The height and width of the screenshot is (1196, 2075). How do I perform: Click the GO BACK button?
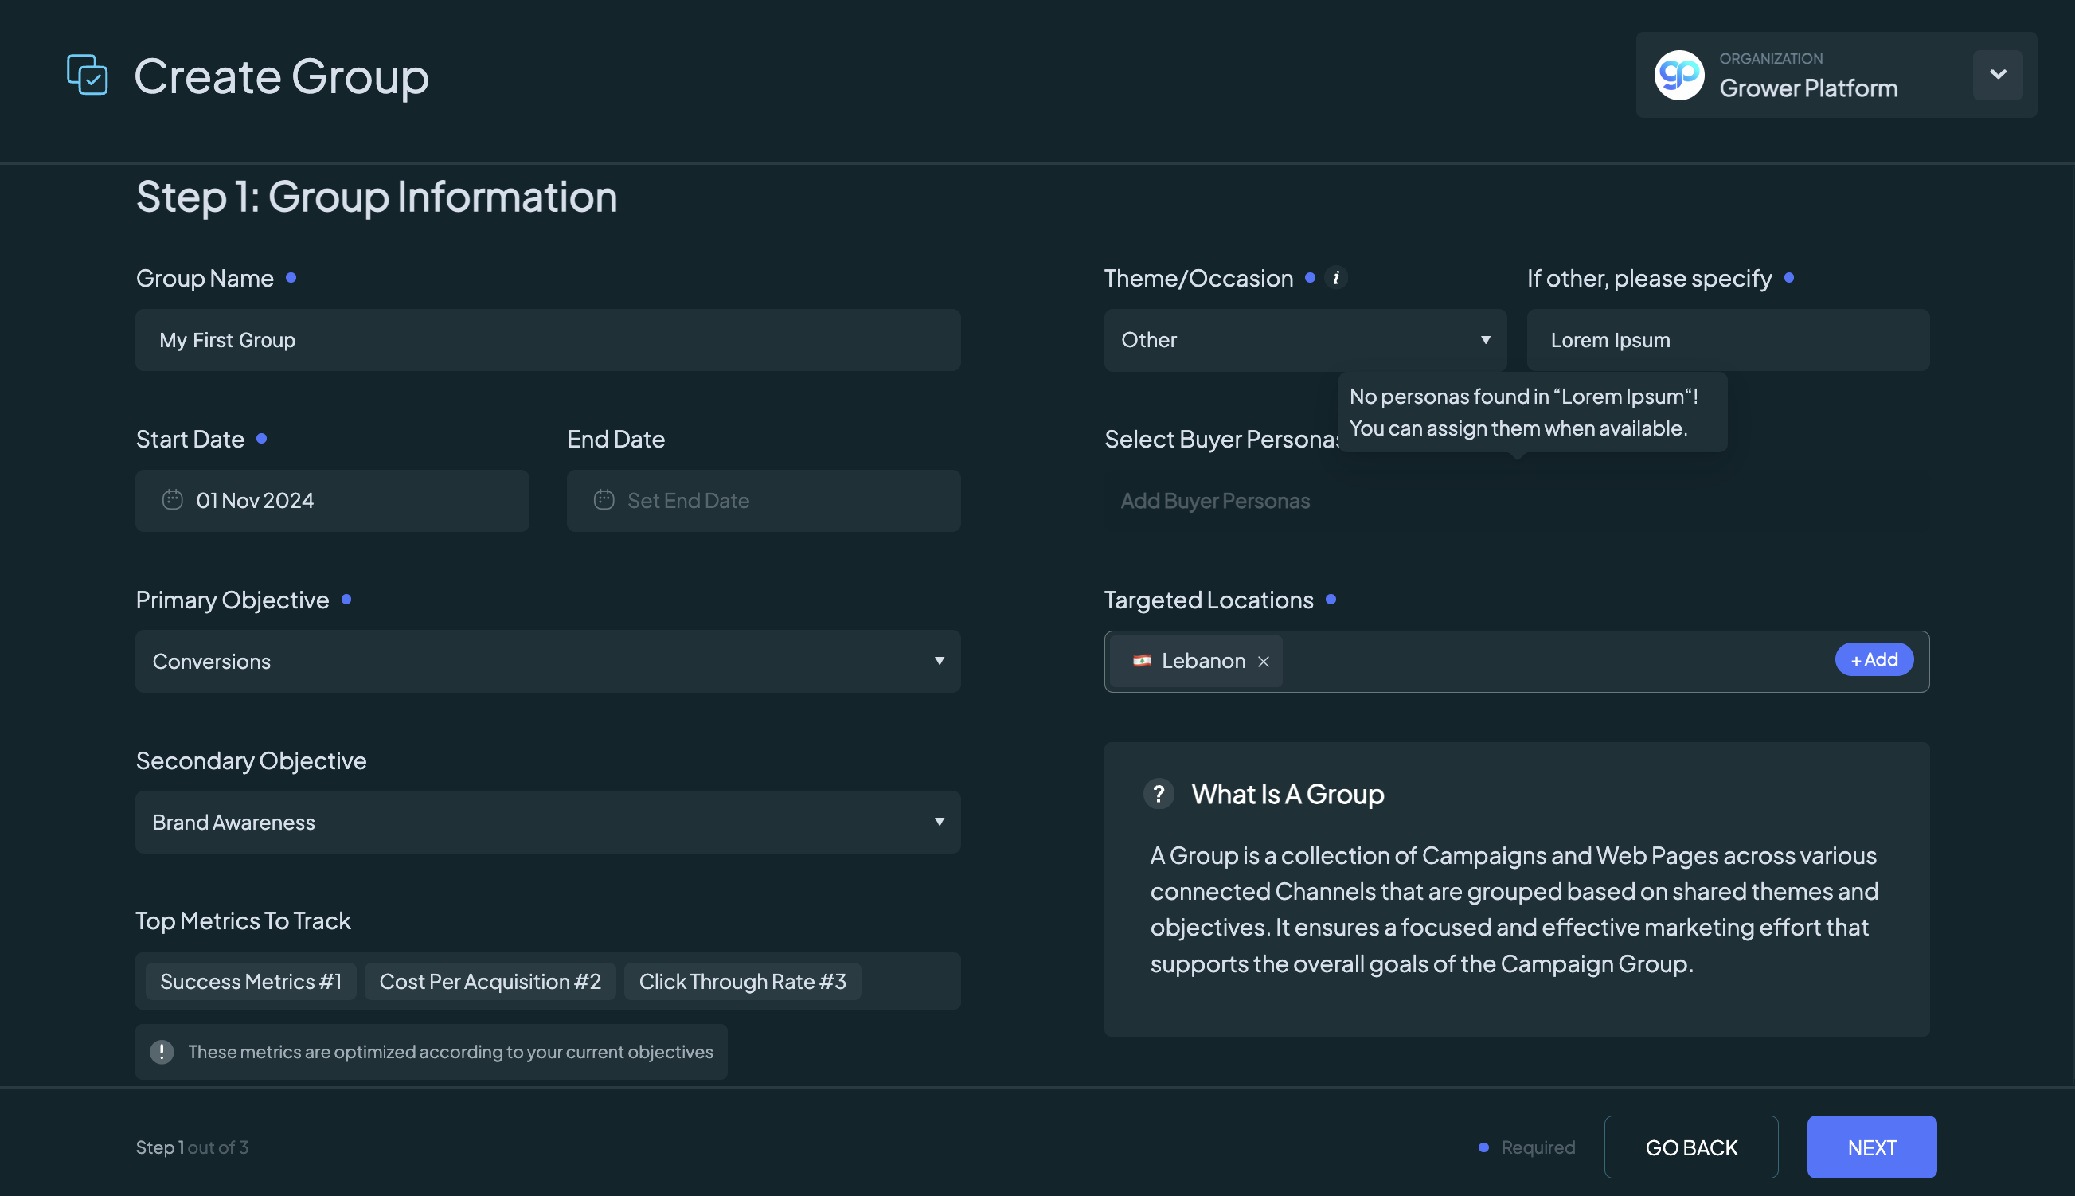pyautogui.click(x=1691, y=1147)
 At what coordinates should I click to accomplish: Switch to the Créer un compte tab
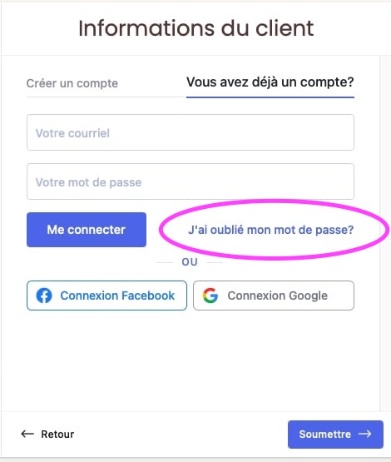pos(72,83)
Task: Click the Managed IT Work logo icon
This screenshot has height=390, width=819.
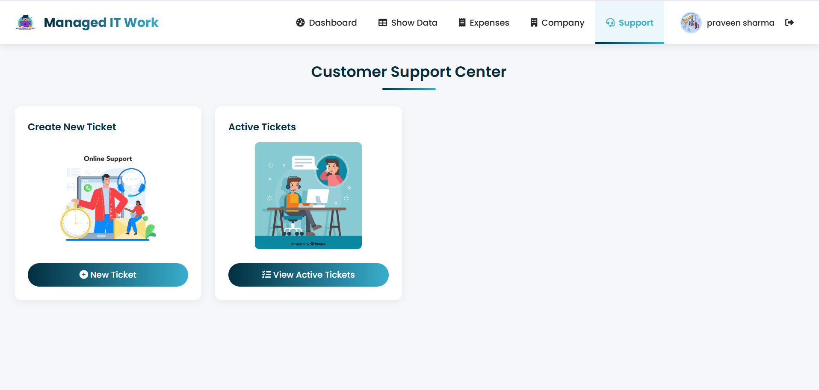Action: click(x=25, y=23)
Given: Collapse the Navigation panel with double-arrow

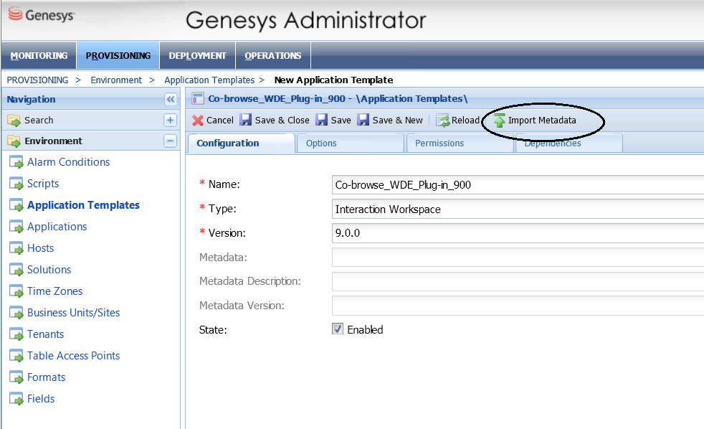Looking at the screenshot, I should point(170,100).
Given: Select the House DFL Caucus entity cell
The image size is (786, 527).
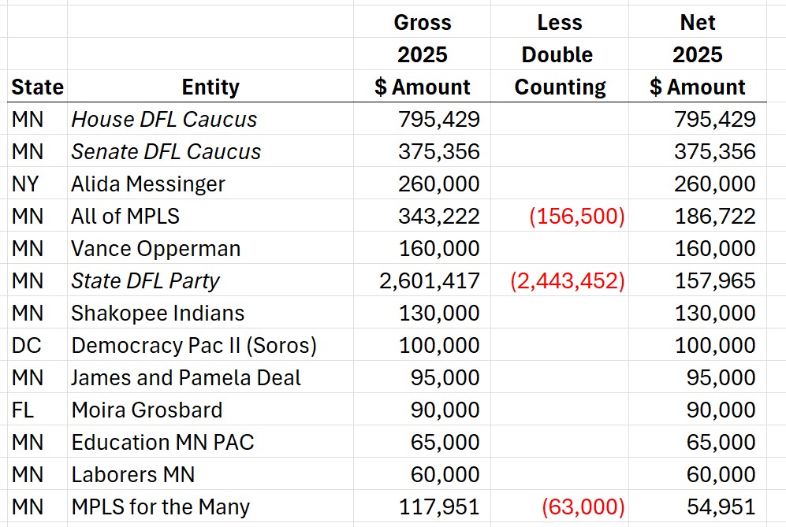Looking at the screenshot, I should point(210,119).
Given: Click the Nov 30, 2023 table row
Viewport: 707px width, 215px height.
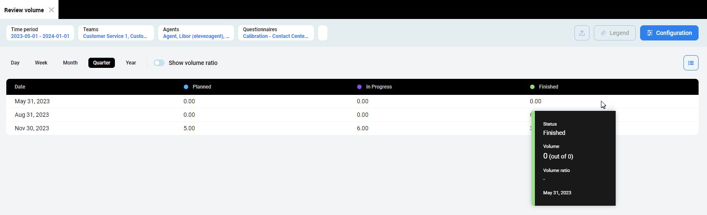Looking at the screenshot, I should [253, 128].
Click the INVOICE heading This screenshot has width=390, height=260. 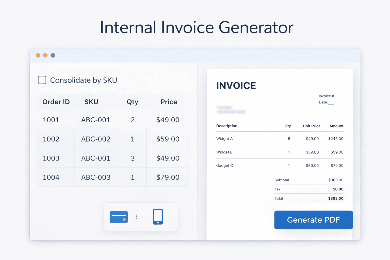pyautogui.click(x=236, y=86)
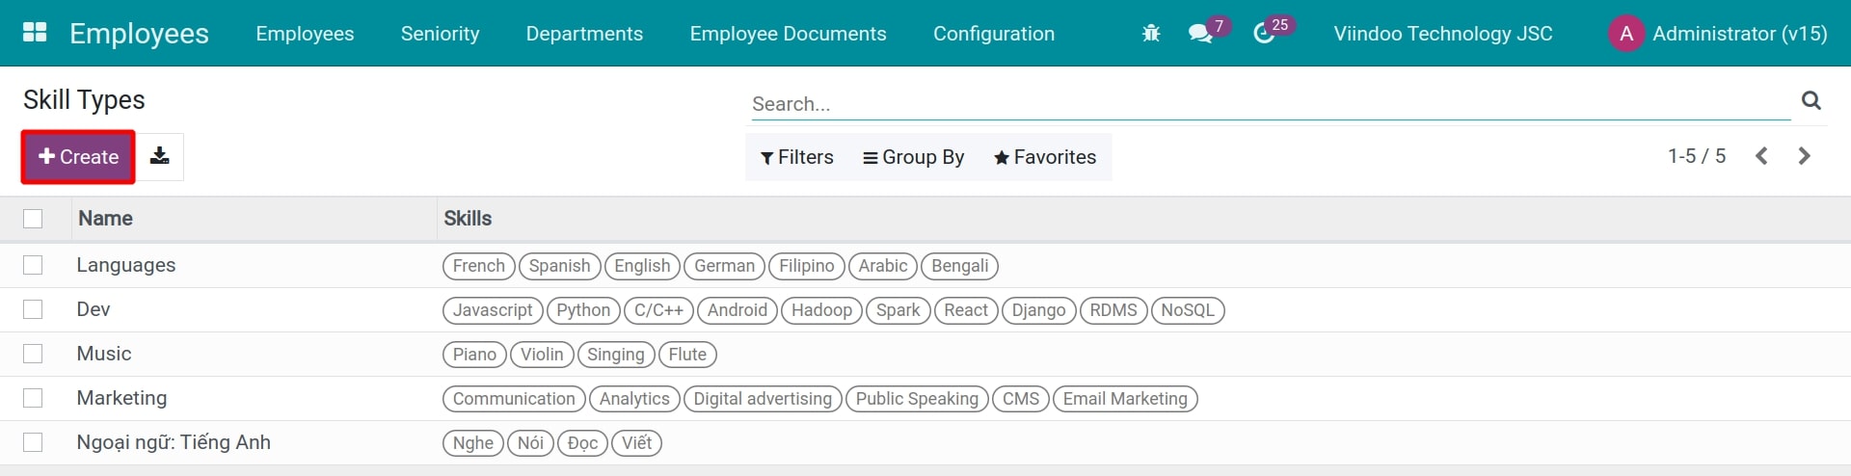This screenshot has width=1851, height=476.
Task: Expand the Filters dropdown
Action: [x=796, y=157]
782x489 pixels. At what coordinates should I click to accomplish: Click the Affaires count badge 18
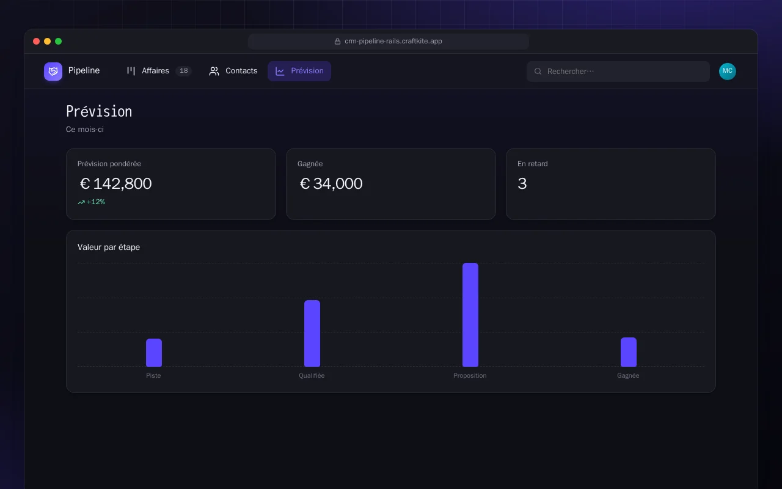(x=183, y=71)
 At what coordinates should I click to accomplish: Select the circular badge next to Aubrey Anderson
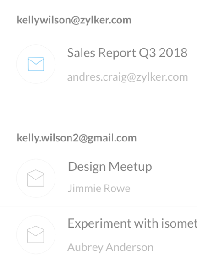click(36, 234)
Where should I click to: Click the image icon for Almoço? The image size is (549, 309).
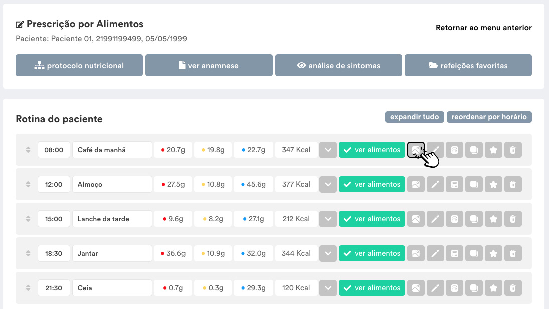point(416,184)
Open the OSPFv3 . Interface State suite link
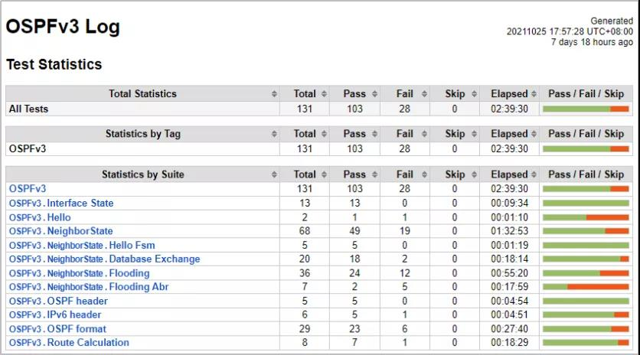Screen dimensions: 640x355 (61, 204)
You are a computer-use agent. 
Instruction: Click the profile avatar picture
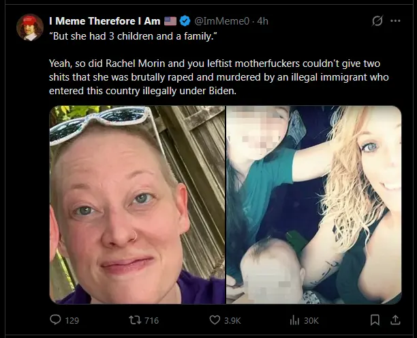(x=29, y=27)
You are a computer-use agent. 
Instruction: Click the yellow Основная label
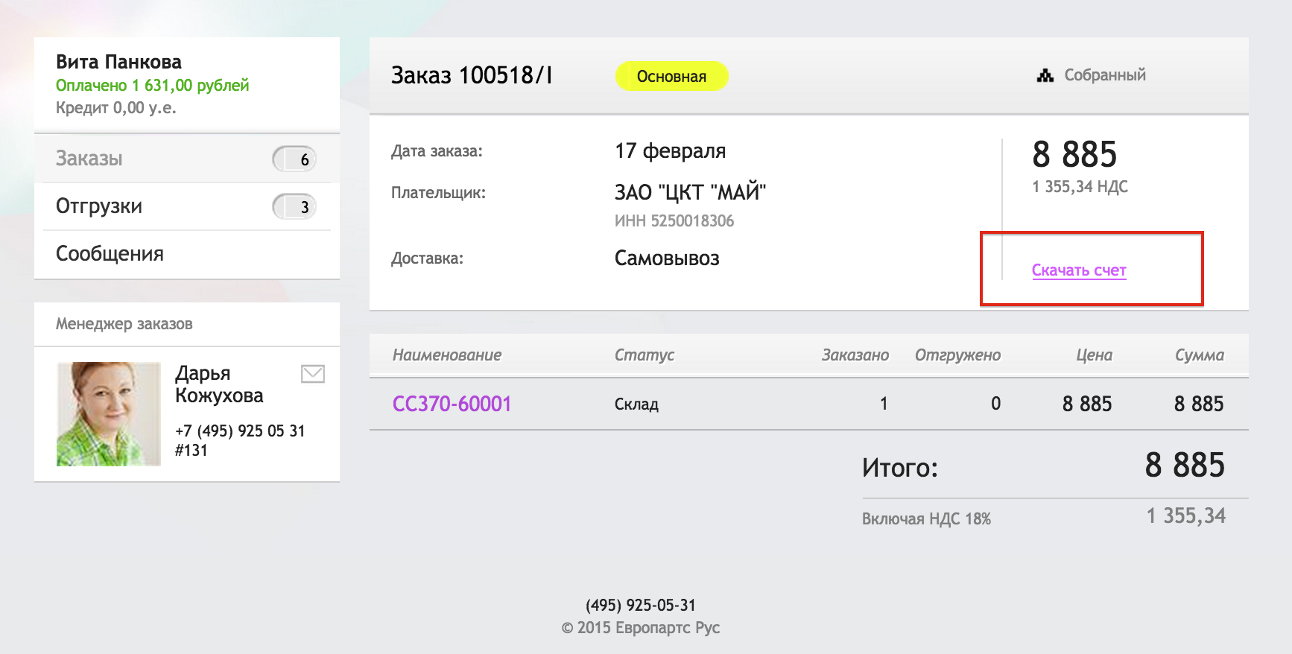(671, 76)
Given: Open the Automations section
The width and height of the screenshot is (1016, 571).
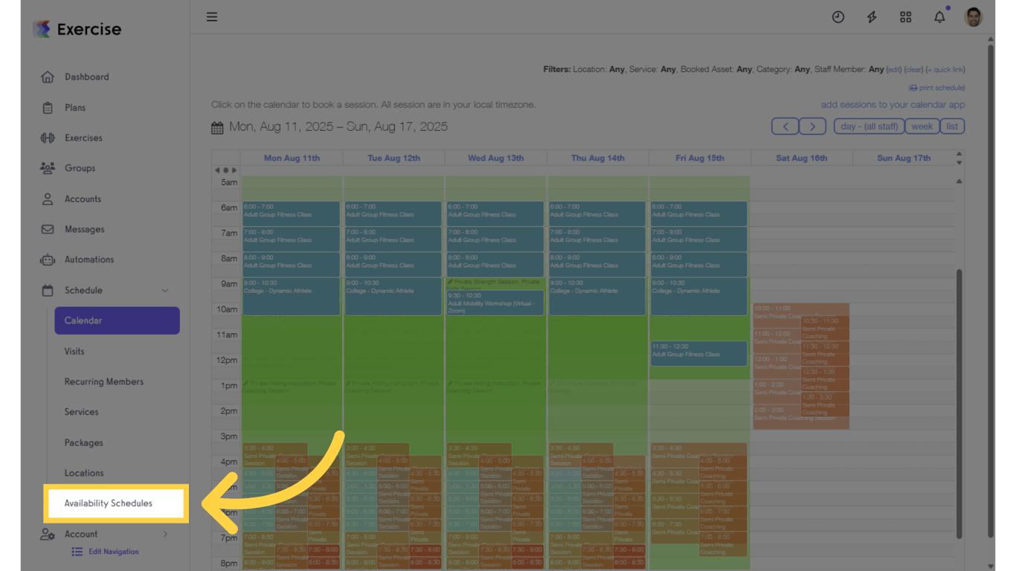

== Exercise aim ==
Reproduce nothing but the lines from the line containing "Where should I" through the last line of the data above, exactly as written and without pictures.

== Response box ==
Where should I click to: Click the image icon for Almoço? The image size is (549, 309).
point(416,184)
Open the OSPFv3 . Interface State suite link
Screen dimensions: 640x355 (61, 204)
You are a computer-use agent. 
Instruction: Click the profile avatar picture
(x=29, y=27)
You are a computer-use agent. 
Instruction: Click the yellow Основная label
(671, 76)
Given: Open the Automations section
The width and height of the screenshot is (1016, 571).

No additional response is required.